Managing the Effort to Measure Security

Measuring security must be done in a manner which is a benefit to the organization. Yes, it is difficult to obtain data, determine key factors, calculate value estimations, analyze results, conduct sanity checks, and translate the information to the intended audience. Yes, even the most expeditious professional can be consumed for weeks, months, and even years due to the complexities, lack of data, and sheer desire to make it a little more accurate. But this exercise has a purpose and a window of applicability. Taking six months to conduct a ROI for a project, which management wants integrated in 4 months, is a waste. Every request is different and the resulting analysis should flex to meet its intended purpose.

I know what you are going to say: "You can have it fast, cheap, or accurate, just pick two". This is very true and must be taken into account when tackling the ugly job of measuring security. In the example of the 4 month project, setting an expectation of a 1 week ROI to give ball-park accuracy may be entirely acceptable to management. They get what they need to make a go/no-go decision and the analyst does not waste effort on over-kill.

◆ Dataset extract:

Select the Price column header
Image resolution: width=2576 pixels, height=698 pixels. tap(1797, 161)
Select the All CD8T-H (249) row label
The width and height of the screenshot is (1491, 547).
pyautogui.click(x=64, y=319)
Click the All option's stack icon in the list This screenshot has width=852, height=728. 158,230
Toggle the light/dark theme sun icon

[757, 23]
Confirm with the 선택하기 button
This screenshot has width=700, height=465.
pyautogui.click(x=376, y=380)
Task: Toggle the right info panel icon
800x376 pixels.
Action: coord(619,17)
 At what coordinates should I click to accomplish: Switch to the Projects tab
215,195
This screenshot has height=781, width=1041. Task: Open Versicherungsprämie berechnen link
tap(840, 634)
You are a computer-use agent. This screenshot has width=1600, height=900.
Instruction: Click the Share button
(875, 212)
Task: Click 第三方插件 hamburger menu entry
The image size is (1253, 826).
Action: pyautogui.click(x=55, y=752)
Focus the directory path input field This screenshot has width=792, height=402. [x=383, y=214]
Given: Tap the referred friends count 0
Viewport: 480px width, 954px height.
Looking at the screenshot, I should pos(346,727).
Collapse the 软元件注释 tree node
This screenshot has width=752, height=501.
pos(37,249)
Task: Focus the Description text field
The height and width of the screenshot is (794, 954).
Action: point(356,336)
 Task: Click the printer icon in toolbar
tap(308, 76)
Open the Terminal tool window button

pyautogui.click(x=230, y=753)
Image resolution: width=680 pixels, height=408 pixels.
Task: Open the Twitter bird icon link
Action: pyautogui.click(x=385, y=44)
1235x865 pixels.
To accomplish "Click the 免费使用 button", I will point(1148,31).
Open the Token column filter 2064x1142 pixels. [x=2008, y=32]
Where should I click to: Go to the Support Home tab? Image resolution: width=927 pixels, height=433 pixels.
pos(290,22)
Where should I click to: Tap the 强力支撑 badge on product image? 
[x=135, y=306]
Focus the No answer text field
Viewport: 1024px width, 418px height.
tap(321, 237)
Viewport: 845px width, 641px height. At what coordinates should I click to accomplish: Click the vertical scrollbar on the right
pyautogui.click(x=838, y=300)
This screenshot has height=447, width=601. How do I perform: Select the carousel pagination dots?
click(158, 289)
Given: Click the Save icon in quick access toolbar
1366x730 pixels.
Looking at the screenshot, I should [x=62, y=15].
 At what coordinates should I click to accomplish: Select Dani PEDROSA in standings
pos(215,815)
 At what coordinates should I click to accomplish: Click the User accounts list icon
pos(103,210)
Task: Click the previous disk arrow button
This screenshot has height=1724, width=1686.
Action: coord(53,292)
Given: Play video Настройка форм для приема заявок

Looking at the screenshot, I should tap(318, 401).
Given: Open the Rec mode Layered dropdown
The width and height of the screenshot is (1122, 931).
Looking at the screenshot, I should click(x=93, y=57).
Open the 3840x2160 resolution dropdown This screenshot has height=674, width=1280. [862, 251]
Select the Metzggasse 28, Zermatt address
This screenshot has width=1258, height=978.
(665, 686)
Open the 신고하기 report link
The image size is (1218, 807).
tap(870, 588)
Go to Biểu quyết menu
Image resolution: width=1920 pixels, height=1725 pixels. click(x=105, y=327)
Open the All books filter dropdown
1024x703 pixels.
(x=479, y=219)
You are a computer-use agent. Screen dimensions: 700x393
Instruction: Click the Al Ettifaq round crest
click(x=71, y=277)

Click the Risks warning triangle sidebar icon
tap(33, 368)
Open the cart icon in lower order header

◆ Aim: Extend the piece on managing the effort to measure security with a few more sentences that pick up after its last line. The entries stand apart from the text on measuring security.

◆ In response:
Beware the frustration inherent in trying to achieve accuracy to the second decimal place (or any other ridiculous granular measure). It is a mirage you will never grasp. Methods in measuring information security value are still in their infancy. No silver bullet exists which delivers precise results and applies to all situations. Know the situational limitations and align the analysis with the business decision trying to be made.

Understanding what is needed is the first step of any security measurement endeavor. Having discussions early on regarding the scale of accuracy, how the output will be formatted (dollars, MTTR, compliance to regulations, etc.), and a timeline for completion will set clear expectations and avoid the "bring me a rock" situations.

My advice is to apply the Security Judo mantra:

"Exert the minimum amount of enercy necessary to achieve the security business objective" kungfu.jpg

Principles of good planning and project management apply to measuring security. Don't go overboard and calculate the exact strength of a hurricane if management only wants to know if they should take an afternoon pleasure cruise.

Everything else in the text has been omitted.